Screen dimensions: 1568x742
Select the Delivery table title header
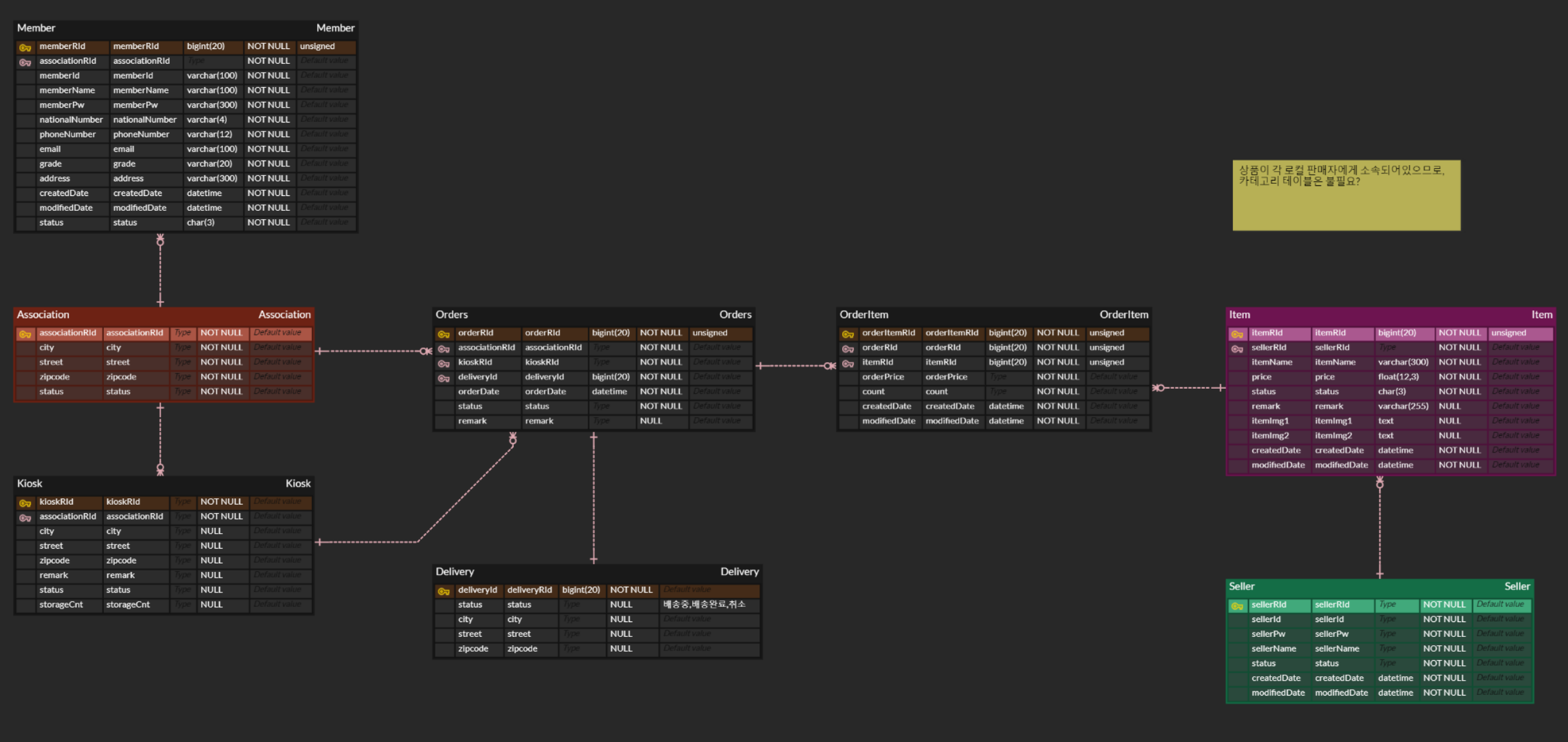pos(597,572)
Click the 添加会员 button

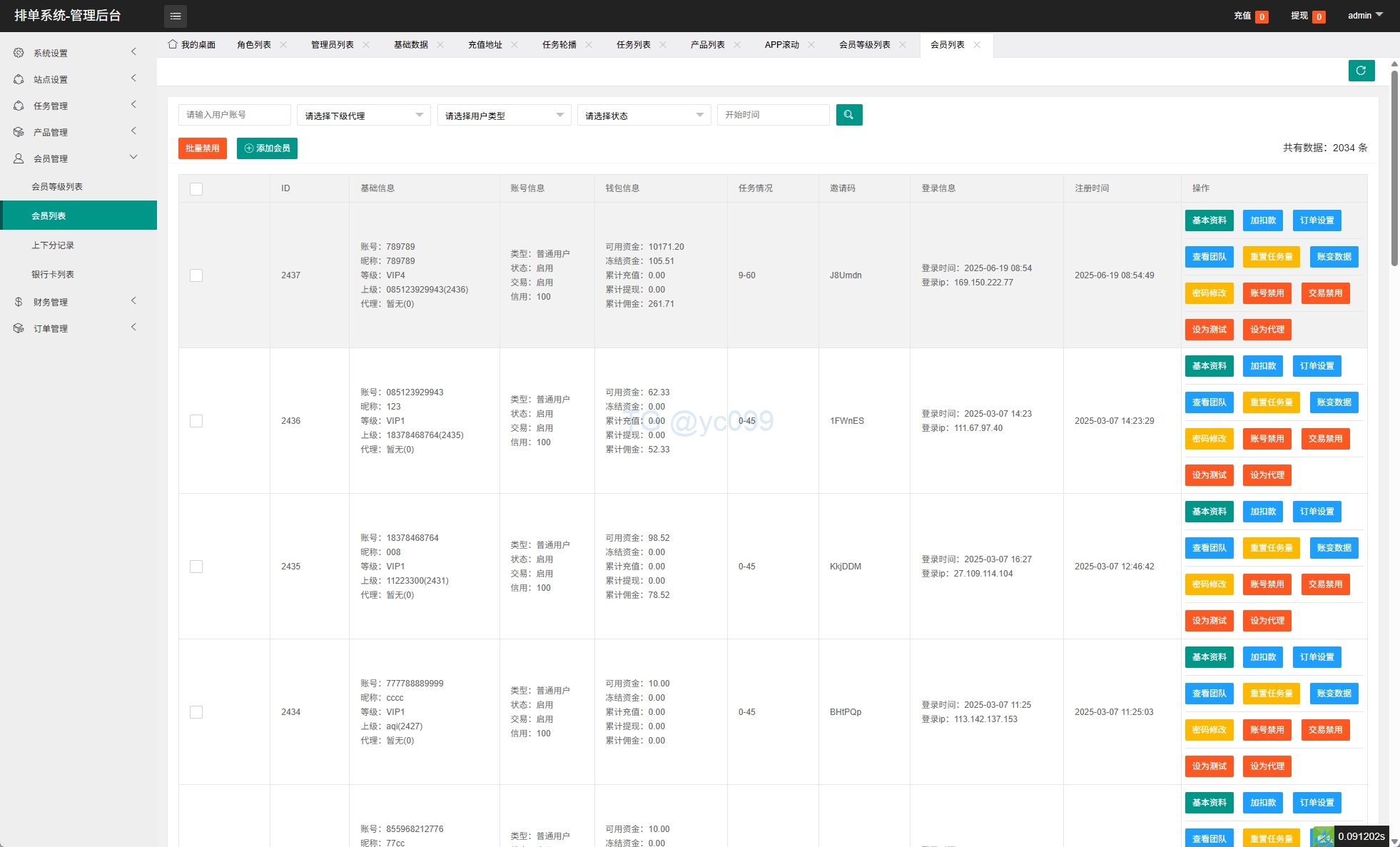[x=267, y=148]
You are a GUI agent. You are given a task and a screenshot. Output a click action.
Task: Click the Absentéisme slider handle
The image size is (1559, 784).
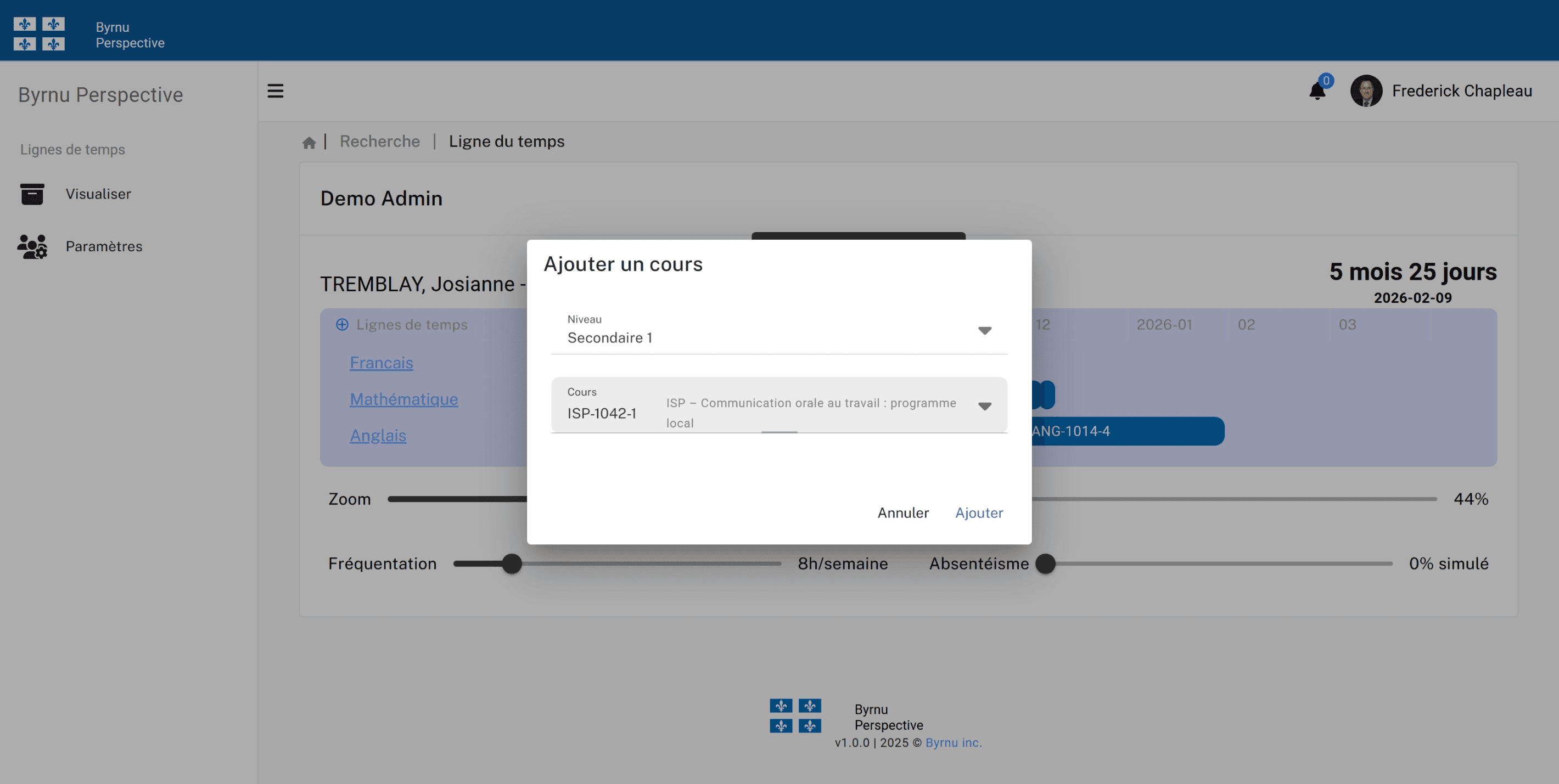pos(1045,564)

================

- **TASK STATEMENT**: Please set down the lines above word for word and leave out the pictures.

- **WORKED SOLUTION**:
Screen dimensions: 1568x742
Select the Delivery table title header
pos(597,572)
Click the 添加会员 button

[x=267, y=148]
You are a GUI agent. You are given a task and a screenshot. Output a click action.
Task: Click the Absentéisme slider handle
The image size is (1559, 784).
pos(1045,564)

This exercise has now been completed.